Sebelumnya, penyelidikan kasus BLBI dibuka 22 Juli 2007, bertepatan dengan Hari Adhyaksa (Kejaksaan). Untuk menyelidiki dan membongkar kasus itu, Hendarman merekrut 35 jaksa andal dari seluruh Indonesia. Target tiga bulan pertama ternyata tak tercapai. Karena itu harus diperpanjang selama dua bulan.

Akhir tahun 2007, ternyata tidak tuntas juga. Kemas meminta waktu lagi selama dua bulan lagi. Lalu apa hasilnya? Masih rahasia. Tapi yang pasti, Kejaksaan Agung akan blak-blakan mengumuman hasil penyelidikannya kepada publik. Kemungkinannya (alternatif satu), hasil penyelidikan diketemukan bukti tindak pidana sehingga akan ditingkatkan ke tahap penyidikan.

Alternatif kedua, kerugian negara diketemukan, akan tetapi tidak ada perbuatan melawan hukum. Jika skenario dua itu benar, maka kasus tersebut akan dilimpahkan ke Jaksa Agung Muda Perdata dan Tata Usaha Negara (Jamdatun) untuk dilakukan gugatan perdata. Sedangkan alternatif ketiga, tidak diketemukan kerugian negara maupun perbuatan melawan hukum. Bila skenario ketiga itu benar, maka kasus tersebut akan dihentikan penyelidikannya.

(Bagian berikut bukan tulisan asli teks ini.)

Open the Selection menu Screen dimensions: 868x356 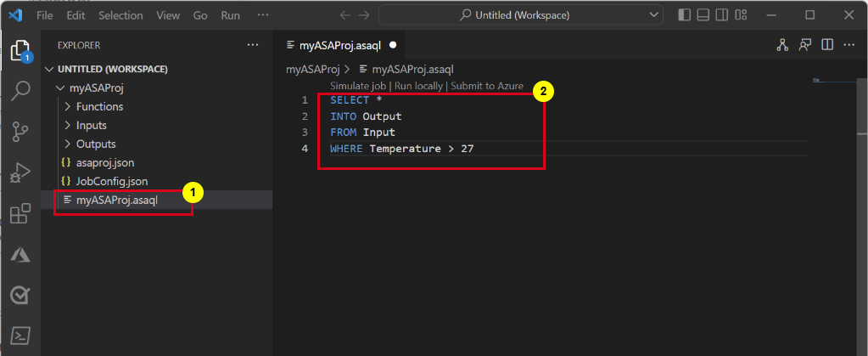120,15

Anggota DPR RI dari PKS Soeripto hanya berharap kejaksaan mau bersikap keras yaitu menindak tegas para obligor. "Harapan saya, tindak saja semua obligor BLBI supaya mereka yang diperiksa dapat dijerat. Tidak ada alasan bahwa bukti-bukti tidak ada, cukup kuat bukti untuk diusut," kata Soeripto kepada Persda Network, Kamis.

Mantan Direktur Badan Koordinator Intelijen Negara (sekarang BIN) itu mengaku, mendengar adanya informasi yang menyebutkan bahwa berkas-berkas yang terkait Anthony Salim sangat minim. "Kalau tidak salah, berkas-berkas itu terbakar ketika kantor BI terbakar beberapa tahun lalu. Tapi itu tidak berarti bukti-bukti tidak kuat. Mengapa? Karena hasil audit BPK sudah cukup, ditambah lagi dengan hasil tim hukum dari Departemen Keuangan yang menyebut semua obligor itu bermasalah," kata Soeripto.

Dia mengaku tidak setuju dengan pendapat yang mengatakan ada obligor yang kooperatif, dan ada juga yang tidak kooperatif. "Kalau dalam perkembangannya, seakan-seakan ada yang kooperatif dan ada juga yang sebaliknya. Saya tidak setuju," katanya.

Dengan audit BPK dan hasil kajian tim ahli hukum Depkeu, Soeripto merasa yakin hasil penyelidikan Kejaksaan Agung yang diumumkan besok itu bisa saja menyebutkan bahwa ada kerugian negara, namun tidak ada perbuatan melawan hukum. Atau alternatif kedua, tidak diketemukan kerugian negara maupun perbuatan melawan hukum, sehingga penyelidikan kasus akan dihentikan. "Jika itu yang terjadi, saya kira tidak tepat," tambahnya.

Dua kasus BLBI ini terjadi ketika Indonesia sedang dilanda krisis ekonomi 1998. Bank Central Asia (BCA) yang mengalami rush mendapat kucuran BLBI sebesar Rp 52,7 trilyun. Untuk melunasi hutangnya, pemegang saham yakni Anthony Salim dan keluarganya menyerahkan 110 aset perusahaan. Saat pemerintahan Megawati Soekarnoputri berkuasa pada tahun 2004, dikeluarkan Surat Keterangan Lunas (SKL). Namun setelah diaudit BPK, aset yang diserahkan keluarga Salim hanya Rp 19 trilyun.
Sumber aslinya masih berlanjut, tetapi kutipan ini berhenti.